I’m good with friends’ and families kids, they’re plenty!
…and, of course , not all women with children wanted them. Life is horribly unfair sometimes …
monstro:
Most people, regardless of gender, want children. The biological imperative is just that strong.
I think most people, regardless of gender, would rather not work outside the home if they didn’t have to. If society didn’t frame “home-making” as woman’s work and stay-at-fathers were the norm rather than the exception, I think many men would see that as a reasonable alternative just as many women do. The reason that so many women do is because society gives us a stigma-free “pass” to bow out of the workforce. If a woman decides to forgo career for her children, she’s a saint. If a man does it, he’s lazy and effete.

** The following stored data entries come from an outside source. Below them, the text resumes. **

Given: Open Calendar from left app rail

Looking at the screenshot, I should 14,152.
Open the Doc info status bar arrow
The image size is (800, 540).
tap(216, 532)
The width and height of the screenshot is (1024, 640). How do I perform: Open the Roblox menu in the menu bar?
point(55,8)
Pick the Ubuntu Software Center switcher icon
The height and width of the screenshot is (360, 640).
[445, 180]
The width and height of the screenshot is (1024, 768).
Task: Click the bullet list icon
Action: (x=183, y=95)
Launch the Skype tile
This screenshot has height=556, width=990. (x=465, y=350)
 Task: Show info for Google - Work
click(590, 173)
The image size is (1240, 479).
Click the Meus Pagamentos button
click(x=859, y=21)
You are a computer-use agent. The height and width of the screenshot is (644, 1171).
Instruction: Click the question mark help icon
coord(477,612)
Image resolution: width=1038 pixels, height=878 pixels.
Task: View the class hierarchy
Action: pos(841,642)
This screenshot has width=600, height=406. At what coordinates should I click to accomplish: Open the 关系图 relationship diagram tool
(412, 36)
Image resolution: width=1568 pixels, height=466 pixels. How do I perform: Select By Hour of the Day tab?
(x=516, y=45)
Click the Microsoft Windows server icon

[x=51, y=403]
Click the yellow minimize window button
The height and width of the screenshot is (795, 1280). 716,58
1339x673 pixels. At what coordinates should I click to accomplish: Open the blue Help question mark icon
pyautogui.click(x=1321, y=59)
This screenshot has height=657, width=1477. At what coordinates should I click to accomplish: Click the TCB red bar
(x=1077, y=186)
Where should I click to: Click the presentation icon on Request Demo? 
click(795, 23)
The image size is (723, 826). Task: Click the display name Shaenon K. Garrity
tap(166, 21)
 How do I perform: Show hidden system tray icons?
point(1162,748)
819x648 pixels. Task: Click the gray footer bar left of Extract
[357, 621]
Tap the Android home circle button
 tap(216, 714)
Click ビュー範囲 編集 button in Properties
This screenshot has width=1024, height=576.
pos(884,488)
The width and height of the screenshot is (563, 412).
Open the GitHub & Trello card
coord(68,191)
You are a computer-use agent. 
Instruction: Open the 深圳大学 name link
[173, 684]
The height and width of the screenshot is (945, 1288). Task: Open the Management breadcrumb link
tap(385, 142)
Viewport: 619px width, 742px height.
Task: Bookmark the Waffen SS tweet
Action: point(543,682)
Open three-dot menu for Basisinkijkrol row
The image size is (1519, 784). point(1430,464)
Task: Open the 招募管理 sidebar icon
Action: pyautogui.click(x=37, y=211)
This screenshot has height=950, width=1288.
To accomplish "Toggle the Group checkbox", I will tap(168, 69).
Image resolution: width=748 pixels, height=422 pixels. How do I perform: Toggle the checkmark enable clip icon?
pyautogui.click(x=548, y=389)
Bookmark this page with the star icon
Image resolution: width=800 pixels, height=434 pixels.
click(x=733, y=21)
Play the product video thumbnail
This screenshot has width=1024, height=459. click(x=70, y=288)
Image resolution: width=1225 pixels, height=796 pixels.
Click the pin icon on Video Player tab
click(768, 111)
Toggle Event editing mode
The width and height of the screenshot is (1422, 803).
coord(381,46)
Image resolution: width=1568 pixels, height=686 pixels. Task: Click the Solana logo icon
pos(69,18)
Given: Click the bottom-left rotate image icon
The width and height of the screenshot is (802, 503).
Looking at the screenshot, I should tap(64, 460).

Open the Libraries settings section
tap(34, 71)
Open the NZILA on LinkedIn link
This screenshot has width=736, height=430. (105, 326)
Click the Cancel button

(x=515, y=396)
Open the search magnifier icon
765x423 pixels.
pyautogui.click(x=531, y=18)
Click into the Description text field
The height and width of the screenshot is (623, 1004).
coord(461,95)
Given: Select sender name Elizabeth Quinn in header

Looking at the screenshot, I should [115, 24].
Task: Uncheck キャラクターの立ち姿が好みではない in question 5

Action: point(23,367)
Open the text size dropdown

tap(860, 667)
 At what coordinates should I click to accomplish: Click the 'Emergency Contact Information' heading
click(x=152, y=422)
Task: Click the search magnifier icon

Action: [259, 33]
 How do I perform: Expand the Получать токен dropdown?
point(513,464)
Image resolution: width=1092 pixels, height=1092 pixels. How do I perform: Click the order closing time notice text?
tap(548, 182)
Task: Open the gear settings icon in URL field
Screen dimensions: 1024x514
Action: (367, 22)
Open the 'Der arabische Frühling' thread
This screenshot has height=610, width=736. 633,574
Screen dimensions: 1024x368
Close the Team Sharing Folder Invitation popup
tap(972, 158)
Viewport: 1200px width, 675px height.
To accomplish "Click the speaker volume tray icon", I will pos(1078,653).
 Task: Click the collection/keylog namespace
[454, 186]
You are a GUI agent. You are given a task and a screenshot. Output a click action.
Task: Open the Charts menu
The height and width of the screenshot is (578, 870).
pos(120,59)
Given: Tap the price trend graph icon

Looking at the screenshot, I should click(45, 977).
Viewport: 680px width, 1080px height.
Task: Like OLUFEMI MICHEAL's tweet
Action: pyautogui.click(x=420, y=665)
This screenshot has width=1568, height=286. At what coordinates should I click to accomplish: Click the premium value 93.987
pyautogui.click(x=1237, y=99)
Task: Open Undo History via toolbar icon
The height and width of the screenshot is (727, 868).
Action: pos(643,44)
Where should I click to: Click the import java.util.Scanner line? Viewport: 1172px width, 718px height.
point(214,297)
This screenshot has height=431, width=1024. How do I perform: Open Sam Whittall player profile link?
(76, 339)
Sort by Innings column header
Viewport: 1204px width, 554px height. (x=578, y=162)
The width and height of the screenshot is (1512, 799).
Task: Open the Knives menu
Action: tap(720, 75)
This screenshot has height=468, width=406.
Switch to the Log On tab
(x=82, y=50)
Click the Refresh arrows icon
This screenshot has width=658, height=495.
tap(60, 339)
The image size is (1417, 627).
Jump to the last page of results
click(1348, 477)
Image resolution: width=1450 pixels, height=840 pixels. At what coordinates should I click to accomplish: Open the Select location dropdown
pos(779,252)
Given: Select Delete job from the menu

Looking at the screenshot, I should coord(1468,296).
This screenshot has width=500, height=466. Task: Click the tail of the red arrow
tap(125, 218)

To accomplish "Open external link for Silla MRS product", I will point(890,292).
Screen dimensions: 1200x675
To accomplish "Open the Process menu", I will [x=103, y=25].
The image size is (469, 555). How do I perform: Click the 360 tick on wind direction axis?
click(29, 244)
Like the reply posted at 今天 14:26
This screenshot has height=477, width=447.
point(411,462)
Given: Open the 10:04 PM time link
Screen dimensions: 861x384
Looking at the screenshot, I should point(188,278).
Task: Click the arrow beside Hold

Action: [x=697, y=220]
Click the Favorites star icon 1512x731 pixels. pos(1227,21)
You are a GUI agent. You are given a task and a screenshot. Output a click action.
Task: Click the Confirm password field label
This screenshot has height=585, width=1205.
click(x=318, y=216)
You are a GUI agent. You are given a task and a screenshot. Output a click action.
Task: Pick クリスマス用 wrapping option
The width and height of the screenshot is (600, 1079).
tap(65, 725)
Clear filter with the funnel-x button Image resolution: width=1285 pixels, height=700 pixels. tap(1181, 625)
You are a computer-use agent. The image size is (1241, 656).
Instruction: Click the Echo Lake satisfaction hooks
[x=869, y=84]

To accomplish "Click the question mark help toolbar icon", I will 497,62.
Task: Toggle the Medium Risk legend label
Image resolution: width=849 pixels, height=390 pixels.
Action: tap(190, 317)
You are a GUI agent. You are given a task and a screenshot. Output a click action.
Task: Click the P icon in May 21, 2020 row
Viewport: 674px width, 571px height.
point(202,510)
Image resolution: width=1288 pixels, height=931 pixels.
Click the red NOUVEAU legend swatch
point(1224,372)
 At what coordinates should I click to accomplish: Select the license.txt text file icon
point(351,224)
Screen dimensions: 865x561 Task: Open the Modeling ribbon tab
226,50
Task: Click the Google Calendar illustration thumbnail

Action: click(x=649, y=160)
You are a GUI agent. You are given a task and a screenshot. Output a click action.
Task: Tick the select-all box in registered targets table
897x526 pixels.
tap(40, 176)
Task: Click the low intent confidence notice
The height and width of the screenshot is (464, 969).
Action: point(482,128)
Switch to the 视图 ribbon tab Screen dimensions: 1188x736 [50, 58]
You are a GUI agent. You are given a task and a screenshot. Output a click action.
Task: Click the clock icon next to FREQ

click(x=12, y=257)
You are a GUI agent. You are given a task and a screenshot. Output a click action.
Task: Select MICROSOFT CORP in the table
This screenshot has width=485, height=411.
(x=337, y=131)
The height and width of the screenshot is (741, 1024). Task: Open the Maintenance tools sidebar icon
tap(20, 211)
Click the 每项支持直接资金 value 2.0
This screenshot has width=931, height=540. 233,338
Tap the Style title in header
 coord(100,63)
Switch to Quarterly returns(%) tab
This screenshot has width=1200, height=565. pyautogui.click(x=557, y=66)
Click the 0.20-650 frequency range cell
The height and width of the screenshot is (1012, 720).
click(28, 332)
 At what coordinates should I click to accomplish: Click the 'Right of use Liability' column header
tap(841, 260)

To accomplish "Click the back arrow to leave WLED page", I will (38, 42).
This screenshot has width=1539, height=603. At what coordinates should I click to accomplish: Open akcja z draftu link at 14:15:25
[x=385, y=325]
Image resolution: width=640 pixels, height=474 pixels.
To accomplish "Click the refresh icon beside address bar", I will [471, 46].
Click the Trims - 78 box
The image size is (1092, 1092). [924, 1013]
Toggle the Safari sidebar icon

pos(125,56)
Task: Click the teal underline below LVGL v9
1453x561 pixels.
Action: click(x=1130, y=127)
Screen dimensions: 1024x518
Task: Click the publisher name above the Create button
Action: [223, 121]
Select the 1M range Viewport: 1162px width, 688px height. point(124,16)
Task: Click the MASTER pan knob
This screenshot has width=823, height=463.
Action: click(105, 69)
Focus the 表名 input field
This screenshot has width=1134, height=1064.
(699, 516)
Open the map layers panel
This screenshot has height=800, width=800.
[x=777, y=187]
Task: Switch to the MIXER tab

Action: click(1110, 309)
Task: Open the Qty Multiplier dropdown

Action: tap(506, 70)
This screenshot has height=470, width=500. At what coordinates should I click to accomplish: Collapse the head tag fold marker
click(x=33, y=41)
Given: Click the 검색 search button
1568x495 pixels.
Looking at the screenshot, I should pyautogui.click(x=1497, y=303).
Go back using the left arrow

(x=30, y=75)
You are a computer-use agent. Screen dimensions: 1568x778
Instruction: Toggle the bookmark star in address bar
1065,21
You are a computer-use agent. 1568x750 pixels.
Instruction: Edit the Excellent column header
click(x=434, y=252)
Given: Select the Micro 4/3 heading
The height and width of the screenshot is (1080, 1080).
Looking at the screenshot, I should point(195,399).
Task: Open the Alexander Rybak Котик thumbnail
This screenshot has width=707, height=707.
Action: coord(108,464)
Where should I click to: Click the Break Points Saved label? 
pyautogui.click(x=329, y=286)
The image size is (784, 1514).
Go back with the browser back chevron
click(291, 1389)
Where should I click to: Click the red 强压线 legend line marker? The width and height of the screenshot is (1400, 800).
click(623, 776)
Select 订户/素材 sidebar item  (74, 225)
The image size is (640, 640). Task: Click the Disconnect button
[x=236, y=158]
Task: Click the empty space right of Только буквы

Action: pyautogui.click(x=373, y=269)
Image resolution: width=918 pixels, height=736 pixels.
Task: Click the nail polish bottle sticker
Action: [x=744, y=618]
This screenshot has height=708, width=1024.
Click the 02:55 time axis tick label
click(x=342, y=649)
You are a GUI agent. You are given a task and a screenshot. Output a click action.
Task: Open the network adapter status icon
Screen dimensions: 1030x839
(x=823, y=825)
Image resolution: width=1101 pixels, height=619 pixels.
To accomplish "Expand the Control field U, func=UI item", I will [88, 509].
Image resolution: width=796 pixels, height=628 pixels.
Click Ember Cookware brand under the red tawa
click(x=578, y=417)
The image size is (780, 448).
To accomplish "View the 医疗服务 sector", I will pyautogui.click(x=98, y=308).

I think women feel a lot more social pressure to have children than men do. I was talking to a guy a couple of weeks ago who just assumed that because I was a woman, I had always had visions of getting married and having children. When I told him that his assumption was quite incorrect, he kind of looked at me like I’d just admitted to eating babies or something. To be fair, a childless woman at my age is a bit unusual…and people have a natural aversion to being too different. Hell, if I woke up tomorrow to discover that I was pregnant, I would be terrified out of my mind (who is the father!?), but part of me would really embrace it because being a mother would finally make me a “member of the club”, so to speak. I think people care about belonging to the “club” just as much as they care about passing on their genes. Which is why I think there are so many awful parents out there. They thought they wanted children, but what they really wanted was whatever it is parenthood symbolizes to them.
I have to disagree. I think most people regardless of gender want sex and until recently conceiving children was simply a frequent by-product of sex.
Nava
October 30, 2014, 4:46pm
27
That had been the gist of the post by WhyNot just above the one you quoted.